The Fairmont Orchid was by far the most ritzy place we stayed for the entire trip.  Our travel agent booked us there for two nights because of its on-site piano, but there was plenty else to surprise us once we arrived.  When we checked in we were shown to our room by an escort as he answered our questions about all of the beach activities there were to try.  Along with this he made us aware of the 24 hour room service and variety of restaurants to choose from. In our room, he named and explained all of the exotic fruits spread out on a fruit tray, next to a bottle of champagne ready to drink.  

Our time at the Fairmont was a restful time.  We parked the car and stayed at the resort. The sandy beach and the frequent gentle-lapping waves made the beach more enjoyable.  We spent a sacred evening underneath the stars on that beach the first night we were there, dozing in the bliss of the ocean on what felt like the edge of the world.  Hawaii indeed was the first experience I had ever had on a mountain top at sea level, and that night I could feel the power of it as we sat by the ocean shore.

During our time there, I played some BDC originals on a beautifully toned and tuned grand piano which sat in a large ballroom with wooden floors.  The room sound complemented the piano and sweet Dane took pictures and made videos we are excited to share.

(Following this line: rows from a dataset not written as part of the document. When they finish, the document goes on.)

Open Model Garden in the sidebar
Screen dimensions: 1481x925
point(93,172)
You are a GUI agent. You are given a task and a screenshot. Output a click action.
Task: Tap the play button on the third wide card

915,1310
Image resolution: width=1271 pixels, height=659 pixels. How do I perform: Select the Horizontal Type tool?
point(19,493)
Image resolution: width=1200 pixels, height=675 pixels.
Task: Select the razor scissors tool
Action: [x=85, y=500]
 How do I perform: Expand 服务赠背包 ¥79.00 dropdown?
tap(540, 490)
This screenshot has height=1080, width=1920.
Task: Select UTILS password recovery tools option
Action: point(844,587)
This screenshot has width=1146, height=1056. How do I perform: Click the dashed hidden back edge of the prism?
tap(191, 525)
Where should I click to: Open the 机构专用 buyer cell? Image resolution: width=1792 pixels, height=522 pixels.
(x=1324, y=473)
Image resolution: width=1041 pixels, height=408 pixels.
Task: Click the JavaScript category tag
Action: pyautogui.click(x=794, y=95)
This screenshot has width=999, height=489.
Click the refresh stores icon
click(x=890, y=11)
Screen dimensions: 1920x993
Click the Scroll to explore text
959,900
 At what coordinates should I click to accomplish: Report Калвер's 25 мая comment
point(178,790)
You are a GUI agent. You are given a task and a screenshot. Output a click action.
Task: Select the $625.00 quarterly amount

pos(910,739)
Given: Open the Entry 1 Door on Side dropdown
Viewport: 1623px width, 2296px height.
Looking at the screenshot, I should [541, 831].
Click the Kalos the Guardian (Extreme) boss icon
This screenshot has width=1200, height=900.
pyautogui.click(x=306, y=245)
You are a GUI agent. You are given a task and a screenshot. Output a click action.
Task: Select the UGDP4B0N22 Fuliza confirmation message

That night we feasted at a luau where we learned ohana is the Hawaiian word for family, and were all made ohana through music, stories of Hawaii’s first Tahitian settlers, and audience participation.  I spent my thirty-ninth birthday in Hawaii, which happened to be that day, and so my sweet Dane and I were asked to dance for a birthday-honeymoon celebration. Afterward, we met the musicians, a three piece island acoustic band with vocal harmony, a tiny electric bass called a ukulele bass, an acoustic guitar and a traditional ukulele.  On our way back to the room, we listened to a rambling ukulele player at a restaurant and then slept to prepare for our morning flight to Kauai.

In Hawaii there is a little something extra in every activity.  Time usually spent in enclosed spaces is spent out in the warm, aromatic, open air.  We had most all of our meals, attended all special events, and spent mornings and evenings outside by the ocean, and enjoyed the timelessness of the island where everyone seemed to be in a state of constant contentment.  The Kilauea Lodge mountain resort was the only indoor restaurant we saw the whole time we were there, which made sense because t was in the colder, mountain region.

All this being said, there is something extra in Hawaii beyond the people you meet or the places you visit. There is a certain wildness to the to it that can never be tamed, and when you are there, you are aware in a deep inward sense that you are in the midst of the Pacific Ocean among one of the most isolated populations on earth.  Hawaii is truly all alone in its own little zone, with very few bugs, no natural predators, and chickens that roam free after being set loose by the floods of 1992. Above all, Hawaii is the most welcoming place I have ever traveled to.  The extra aloha spirit is something you can’t help but instantly feel when you visit the islands, and it deepens the peace and love in the hearts of all who travel there.